## OBJECTIVE
Please extract every line in the listing below that contains the word "General".
##### INFORMATION GIVEN #####
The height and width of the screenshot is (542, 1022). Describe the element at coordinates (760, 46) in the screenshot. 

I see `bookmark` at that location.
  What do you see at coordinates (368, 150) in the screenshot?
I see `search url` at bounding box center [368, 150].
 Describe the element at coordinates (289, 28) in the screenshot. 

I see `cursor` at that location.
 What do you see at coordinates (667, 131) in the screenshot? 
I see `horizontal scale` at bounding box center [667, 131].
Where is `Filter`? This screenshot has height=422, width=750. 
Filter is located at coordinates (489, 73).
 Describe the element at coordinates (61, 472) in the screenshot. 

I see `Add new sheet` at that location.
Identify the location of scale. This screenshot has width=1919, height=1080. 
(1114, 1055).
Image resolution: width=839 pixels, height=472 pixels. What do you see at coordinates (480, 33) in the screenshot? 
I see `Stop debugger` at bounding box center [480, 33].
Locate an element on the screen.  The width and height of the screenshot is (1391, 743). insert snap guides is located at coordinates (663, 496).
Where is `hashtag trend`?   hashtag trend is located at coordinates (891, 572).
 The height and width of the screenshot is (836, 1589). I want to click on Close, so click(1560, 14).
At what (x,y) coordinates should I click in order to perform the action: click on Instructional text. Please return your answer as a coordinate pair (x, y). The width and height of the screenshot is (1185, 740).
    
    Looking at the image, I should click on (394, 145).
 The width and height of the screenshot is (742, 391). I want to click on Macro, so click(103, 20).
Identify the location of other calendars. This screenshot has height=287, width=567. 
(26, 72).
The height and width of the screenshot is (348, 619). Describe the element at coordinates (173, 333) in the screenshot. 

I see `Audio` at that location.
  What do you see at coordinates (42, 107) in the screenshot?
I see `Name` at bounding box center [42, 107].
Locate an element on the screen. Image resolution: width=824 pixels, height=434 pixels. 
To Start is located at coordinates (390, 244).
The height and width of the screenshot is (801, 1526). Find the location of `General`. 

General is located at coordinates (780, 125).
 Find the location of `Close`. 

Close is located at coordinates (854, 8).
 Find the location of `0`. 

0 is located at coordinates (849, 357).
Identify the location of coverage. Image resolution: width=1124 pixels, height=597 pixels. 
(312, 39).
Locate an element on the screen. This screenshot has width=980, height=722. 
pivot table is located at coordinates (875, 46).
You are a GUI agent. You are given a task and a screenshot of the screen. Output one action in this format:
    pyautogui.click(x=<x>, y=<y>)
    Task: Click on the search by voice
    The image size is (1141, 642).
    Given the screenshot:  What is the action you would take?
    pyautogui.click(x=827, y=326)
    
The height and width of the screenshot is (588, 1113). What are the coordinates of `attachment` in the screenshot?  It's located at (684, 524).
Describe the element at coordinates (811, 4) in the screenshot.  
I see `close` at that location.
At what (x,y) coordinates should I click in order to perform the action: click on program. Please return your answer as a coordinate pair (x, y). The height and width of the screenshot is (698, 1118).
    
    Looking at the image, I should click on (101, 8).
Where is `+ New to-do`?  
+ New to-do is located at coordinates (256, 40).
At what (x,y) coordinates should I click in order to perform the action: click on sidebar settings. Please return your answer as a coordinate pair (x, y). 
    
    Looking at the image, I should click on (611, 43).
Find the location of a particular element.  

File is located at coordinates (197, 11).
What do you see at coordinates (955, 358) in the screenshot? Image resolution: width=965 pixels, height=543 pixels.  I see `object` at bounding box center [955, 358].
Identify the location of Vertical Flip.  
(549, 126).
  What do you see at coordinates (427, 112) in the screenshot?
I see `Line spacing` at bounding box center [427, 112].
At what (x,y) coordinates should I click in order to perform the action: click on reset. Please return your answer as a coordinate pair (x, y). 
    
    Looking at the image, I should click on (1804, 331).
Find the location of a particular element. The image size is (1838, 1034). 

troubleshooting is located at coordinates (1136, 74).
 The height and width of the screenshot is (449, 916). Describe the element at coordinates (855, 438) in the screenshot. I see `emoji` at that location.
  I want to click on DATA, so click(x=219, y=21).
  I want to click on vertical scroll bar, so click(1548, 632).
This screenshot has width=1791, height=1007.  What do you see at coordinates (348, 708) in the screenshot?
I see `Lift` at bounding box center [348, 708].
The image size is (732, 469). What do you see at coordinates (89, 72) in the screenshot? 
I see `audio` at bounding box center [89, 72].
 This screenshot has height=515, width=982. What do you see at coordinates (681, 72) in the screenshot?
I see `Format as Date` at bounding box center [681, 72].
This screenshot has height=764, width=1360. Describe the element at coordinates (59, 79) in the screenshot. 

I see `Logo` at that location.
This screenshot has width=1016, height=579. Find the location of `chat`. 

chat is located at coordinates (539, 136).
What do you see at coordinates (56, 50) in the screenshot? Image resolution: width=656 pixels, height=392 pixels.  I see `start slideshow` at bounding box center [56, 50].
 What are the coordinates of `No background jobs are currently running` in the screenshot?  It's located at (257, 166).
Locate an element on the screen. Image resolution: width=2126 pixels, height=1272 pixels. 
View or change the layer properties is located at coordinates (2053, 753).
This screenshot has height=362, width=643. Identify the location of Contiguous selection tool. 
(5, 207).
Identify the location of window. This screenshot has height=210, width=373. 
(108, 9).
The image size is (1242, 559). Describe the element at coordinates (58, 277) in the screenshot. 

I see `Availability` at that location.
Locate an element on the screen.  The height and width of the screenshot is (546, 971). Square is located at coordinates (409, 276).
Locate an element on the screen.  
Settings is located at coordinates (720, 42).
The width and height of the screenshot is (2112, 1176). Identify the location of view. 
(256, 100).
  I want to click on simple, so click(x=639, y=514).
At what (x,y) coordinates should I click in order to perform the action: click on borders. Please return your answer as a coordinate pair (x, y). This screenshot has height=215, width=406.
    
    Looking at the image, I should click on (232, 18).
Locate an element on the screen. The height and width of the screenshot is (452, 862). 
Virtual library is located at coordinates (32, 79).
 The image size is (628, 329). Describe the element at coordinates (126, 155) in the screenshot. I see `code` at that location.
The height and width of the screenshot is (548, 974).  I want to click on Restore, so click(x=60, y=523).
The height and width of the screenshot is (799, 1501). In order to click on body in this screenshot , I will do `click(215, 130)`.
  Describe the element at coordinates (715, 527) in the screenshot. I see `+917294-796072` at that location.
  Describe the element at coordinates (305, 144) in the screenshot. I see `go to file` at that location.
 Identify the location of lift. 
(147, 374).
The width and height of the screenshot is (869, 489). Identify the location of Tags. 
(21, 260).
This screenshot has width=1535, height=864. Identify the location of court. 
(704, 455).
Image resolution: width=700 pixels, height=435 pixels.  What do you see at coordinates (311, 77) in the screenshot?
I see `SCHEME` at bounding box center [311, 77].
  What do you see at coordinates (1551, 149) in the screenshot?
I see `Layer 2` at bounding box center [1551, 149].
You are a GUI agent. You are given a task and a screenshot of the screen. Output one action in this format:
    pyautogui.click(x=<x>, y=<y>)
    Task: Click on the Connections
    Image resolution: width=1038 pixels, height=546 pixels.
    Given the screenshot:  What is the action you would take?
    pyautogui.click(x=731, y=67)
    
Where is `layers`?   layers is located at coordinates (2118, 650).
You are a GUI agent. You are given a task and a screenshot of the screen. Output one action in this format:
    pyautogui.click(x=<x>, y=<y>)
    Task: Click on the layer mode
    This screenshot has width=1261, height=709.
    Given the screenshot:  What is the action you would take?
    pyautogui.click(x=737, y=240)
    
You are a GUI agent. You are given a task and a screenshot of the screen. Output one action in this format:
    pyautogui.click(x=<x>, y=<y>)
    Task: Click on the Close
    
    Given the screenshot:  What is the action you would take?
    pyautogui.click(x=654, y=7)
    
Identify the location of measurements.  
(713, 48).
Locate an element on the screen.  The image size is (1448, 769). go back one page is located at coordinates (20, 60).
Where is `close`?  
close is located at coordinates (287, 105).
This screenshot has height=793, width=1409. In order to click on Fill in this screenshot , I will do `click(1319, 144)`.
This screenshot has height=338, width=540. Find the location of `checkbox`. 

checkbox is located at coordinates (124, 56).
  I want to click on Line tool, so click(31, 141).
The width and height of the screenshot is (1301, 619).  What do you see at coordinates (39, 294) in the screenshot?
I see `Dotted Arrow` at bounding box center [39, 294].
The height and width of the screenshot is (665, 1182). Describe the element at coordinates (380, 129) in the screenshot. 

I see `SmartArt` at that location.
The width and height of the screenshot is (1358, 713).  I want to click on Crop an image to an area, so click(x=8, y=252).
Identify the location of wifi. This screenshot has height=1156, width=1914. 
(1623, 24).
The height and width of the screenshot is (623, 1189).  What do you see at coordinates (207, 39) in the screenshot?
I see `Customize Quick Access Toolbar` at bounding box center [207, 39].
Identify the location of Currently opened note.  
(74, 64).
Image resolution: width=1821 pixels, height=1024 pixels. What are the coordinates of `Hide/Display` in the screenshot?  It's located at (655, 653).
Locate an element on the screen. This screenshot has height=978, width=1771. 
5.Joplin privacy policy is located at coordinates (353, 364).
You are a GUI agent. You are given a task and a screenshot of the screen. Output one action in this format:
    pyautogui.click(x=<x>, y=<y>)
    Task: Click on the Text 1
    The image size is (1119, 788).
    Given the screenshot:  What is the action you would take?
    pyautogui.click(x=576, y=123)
#####
## CORRECT RESULT
The height and width of the screenshot is (801, 1526). Find the location of `General`. 
General is located at coordinates (780, 125).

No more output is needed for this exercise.